Task item
Look through the entries below and extract exactly the lines from the one containing "This screenshot has width=640, height=417." through the one containing "Click the Ημερομηνία", ends included.

BEGIN

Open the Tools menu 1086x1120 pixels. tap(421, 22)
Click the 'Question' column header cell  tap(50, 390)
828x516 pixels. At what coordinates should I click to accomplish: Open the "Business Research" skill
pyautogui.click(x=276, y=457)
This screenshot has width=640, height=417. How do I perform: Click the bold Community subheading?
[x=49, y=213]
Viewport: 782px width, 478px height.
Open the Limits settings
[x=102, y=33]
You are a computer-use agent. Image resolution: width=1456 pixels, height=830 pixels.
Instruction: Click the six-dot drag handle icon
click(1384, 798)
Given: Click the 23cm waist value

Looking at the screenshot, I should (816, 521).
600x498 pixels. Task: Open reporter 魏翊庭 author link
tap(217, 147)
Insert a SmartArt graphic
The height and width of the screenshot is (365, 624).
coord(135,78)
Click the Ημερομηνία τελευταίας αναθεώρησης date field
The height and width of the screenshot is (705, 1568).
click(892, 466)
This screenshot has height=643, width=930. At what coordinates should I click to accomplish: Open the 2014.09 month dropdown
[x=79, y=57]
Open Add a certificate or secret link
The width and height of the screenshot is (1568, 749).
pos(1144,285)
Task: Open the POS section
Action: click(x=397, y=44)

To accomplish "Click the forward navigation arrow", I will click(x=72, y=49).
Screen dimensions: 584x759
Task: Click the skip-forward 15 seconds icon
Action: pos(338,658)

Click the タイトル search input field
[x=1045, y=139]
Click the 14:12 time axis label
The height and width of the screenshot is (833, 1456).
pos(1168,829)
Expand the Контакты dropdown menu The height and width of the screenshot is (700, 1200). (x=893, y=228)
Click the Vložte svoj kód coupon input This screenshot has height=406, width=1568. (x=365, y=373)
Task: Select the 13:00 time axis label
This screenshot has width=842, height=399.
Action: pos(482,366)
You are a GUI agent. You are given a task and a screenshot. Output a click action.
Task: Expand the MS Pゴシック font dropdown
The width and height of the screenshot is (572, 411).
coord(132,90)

END

Finished task
This screenshot has width=640, height=417. How do I perform: Click the bold Community subheading?
[x=49, y=213]
Viewport: 782px width, 478px height.
Open the Limits settings
[x=102, y=33]
You are a computer-use agent. Image resolution: width=1456 pixels, height=830 pixels.
Instruction: Click the six-dot drag handle icon
click(1384, 798)
Given: Click the 23cm waist value

Looking at the screenshot, I should (816, 521).
600x498 pixels. Task: Open reporter 魏翊庭 author link
tap(217, 147)
Insert a SmartArt graphic
The height and width of the screenshot is (365, 624).
coord(135,78)
Click the Ημερομηνία τελευταίας αναθεώρησης date field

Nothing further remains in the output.